Masjid Zaman Rasulullah Bukan untuk Kepentingan Politik

Masjid Zaman Rasulullah Bukan untuk Kepentingan Politik

Bagaimana Rasulullah menggunakan masjid? Apakah juga untuk kepentingan politik?

Masjid Zaman Rasulullah Bukan untuk Kepentingan Politik
Masjid Nabawi (gambar: http://www.richardwilding.com/)

Masjid di dalam Islam merupakan tempat yang sakral. Karena kesuciannya dianjurkan untuk selalu membersihkannya dan menghindarinya dari hal-hal kotor. Untuk persoalan transaksi mu’amalah seperti jual beli pun itu dilarang, apalagi kepentingan politik.

Di dalam al-Quran disebutkan bahwa ada anjuran untuk memakmurkan masjid, innama ya’muru masajid allah man amana billahi wal yaumil akhir. Makanya, di masjid-masjid sekitar, kita mengenal adanya takmir masjid, mereka yang menghidupkan kegiatan masjid berupa pengajian, diskusi dan sebagainya.

Namun, sangat disayangkan jika kita melihat ada beberapa aktivitas, kegiatan masjid dikarenakan adanya dibubuhi unsur-unsur politik dan hasrat kekuasaan, sehingga kerap kali dengan adanya unsur politik tersebut masyarakat terpolarisasi. Karena tujuan tersebut, kita lupa bahwa masjid pada masa Nabi Muhammad  dibangun karena beberapa alasan.

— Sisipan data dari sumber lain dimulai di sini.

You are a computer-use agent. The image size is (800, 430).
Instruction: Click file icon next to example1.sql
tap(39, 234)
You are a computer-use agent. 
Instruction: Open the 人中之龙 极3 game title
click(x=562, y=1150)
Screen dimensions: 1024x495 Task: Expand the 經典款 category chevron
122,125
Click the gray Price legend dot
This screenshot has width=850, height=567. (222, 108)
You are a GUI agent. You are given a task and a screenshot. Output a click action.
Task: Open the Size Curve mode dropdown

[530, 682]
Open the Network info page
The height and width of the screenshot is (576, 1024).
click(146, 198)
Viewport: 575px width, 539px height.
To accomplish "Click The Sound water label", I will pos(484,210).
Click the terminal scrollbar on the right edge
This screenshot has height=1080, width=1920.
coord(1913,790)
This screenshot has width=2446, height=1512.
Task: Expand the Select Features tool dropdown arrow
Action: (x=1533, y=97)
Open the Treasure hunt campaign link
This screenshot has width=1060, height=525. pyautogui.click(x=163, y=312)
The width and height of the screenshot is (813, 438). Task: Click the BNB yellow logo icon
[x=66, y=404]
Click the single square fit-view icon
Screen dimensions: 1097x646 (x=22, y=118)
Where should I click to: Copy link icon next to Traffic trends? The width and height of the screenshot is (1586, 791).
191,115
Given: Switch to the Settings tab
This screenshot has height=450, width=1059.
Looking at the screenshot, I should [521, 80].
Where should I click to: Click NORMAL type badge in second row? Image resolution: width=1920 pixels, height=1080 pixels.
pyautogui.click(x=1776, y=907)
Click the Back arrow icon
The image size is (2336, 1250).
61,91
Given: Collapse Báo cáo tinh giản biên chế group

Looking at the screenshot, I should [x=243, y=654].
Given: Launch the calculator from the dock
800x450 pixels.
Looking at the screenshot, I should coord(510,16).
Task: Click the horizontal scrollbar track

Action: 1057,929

Setidaknya ada beberapa fungsi masjid pada masa Nabi. Pertama, sebagai tempat ibadah. Hal ini terlihat dalam sejarah Islam awal, di mana masjid yang dibangun pertama oleh Nabi adalah Masjid Quba. Masjid ini pun disebutkan dalam al-Quran (al-Taubah:108). Masjid ini dibangun dalam perjalanan Nabi Muhammad Saw menuju Madinah.

Kedua, untuk memberikan ketenangan kepada mereka yang akan solat. Ini terlihat dari sabda Nabi Muhammad Saw kepada Bilal ketika memintanya untuk mengumandangkan adzan, arihni ya bilal.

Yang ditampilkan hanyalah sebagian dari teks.